Late on Friday, China’s central financial institution mentioned it will lower the amount of money that banks should maintain as reserves for the primary time this 12 months, releasing about 530 billion yuan ($83.25 billion) in long-term liquidity.

The transfer was largely anticipated after the State Council, or cupboard, mentioned on Wednesday that financial coverage instruments – together with cuts in banks’ reserve requirement ratios (RRRs) – must be utilized in a well timed approach.

Policymakers want to guarantee nothing goes fallacious earlier than a twice-a-decade assembly of the ruling Communist Party in autumn, when President Xi Jinping is sort of sure to safe a precedent-breaking third time period as chief, coverage insiders mentioned.

But Beijing’s strict zero tolerance coverage on COVID-19 is taking an growing toll on the world’s second-largest financial system, and is beginning to disrupt provide chains globally starting from automobiles to iPhones.

“In the run-up to the Party Congress, we think the central bank will prioritise growth, especially as the COVID battle drags on and housing markets fail to rebound,” analysts at Barclays (LON:) mentioned in a be aware.

Retail gross sales, a gauge of consumption which has been lagging since COVID-19 first hit, probably shrank 1.6% in March from a 12 months earlier. That can be the worst displaying since June 2020, reversing a 6.7% rise within the first two months, the poll confirmed.

Industrial output probably grew 4.5% in March from a 12 months earlier, slowing from 7.5% within the first two months, whereas fixed-asset funding might have expanded 8.5% within the January-March, slowing from 12.2% within the first two months.

The Reuters poll forecast China’s progress to sluggish to 5.0% in 2022, suggesting the federal government faces an uphill battle in hitting this 12 months’s goal of round 5.5%.

Barclays estimates that the second-quarter GDP progress might dip to 3%, dragging 2022 progress to 4.2%, if Shanghai’s prolonged lockdown had been to final for one month and partial lockdowns in the remainder of the nation remained in place for 2 months.

Reflecting weakening home demand and COVID-related logistical snarls, China’s imports contracted in March, whereas exports — the final main progress driver — are displaying indicators of fatigue.

The authorities has unveiled extra fiscal stimulus this 12 months, together with stepping up native bond issuance to fund infrastructure initiatives, and slicing taxes for companies.
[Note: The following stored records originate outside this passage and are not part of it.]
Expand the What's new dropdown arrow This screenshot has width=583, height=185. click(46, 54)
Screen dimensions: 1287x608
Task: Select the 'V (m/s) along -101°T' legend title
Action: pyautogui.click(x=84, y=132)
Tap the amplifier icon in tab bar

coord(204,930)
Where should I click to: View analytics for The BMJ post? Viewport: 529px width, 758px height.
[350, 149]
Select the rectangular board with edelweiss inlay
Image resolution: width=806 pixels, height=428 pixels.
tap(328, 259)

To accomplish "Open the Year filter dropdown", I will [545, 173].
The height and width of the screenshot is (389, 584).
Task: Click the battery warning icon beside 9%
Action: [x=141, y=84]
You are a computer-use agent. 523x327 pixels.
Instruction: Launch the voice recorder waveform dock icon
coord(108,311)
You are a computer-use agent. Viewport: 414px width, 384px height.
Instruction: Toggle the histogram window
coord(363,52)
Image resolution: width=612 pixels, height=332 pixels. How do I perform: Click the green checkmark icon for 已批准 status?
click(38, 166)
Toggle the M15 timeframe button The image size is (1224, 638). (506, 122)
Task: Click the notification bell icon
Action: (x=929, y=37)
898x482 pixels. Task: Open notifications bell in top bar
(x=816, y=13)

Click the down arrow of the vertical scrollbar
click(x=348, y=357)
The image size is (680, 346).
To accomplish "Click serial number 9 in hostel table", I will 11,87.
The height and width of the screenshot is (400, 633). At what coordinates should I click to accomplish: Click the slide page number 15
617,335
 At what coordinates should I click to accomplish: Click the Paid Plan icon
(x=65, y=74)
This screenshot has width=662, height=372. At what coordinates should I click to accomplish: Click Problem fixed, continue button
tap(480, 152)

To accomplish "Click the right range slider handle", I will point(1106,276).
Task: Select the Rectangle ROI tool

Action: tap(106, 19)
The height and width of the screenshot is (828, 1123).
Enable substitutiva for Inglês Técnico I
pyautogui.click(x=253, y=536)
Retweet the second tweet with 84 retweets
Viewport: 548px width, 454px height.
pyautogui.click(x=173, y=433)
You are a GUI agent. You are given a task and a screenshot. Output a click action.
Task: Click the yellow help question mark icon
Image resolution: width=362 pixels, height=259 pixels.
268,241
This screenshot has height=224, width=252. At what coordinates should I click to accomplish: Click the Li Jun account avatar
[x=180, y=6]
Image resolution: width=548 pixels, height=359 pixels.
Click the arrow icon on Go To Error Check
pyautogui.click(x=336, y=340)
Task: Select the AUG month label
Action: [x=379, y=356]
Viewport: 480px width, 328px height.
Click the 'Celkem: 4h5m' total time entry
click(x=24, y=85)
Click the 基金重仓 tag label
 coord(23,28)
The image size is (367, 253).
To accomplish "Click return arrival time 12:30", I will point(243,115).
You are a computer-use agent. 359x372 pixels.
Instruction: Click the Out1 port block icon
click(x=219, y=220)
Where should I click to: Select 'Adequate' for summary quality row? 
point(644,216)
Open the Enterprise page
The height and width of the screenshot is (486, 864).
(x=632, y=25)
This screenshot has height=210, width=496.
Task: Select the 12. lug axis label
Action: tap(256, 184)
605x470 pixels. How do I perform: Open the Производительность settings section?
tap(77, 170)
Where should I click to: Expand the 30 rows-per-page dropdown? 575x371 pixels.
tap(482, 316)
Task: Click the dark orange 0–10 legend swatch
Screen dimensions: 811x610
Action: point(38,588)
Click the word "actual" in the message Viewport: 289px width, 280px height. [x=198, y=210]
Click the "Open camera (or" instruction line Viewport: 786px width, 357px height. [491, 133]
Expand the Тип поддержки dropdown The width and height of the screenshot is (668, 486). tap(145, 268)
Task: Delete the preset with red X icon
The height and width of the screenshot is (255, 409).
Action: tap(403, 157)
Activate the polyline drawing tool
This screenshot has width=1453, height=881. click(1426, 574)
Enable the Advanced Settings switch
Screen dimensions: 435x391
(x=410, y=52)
But analysts are usually not certain if charge cuts would do a lot to arrest the financial droop within the close to time period, as factories and companies wrestle and customers stay cautious about spending. More aggressive easing might additionally set off capital outflows, placing extra stress on Chinese monetary markets.

“I don’t think this RRR cut (on Friday) matters that much for the economy at this stage,” mentioned Zhiwei Zhang, chief economist at Pinpoint Asset Management, noting it was lower than markets had anticipated.

“The main challenge the economy faces is the Omicron outbreaks and the lockdown policies that restrict mobility. More liquidity may help on the margin, but it doesn’t address the root of the problem. Manufacturers face the daunting risk of supply chain disruptions.

“Unless we see effective policies to address the mobility problem, the economy will slow. I expect GDP growth in Q2 to turn negative.”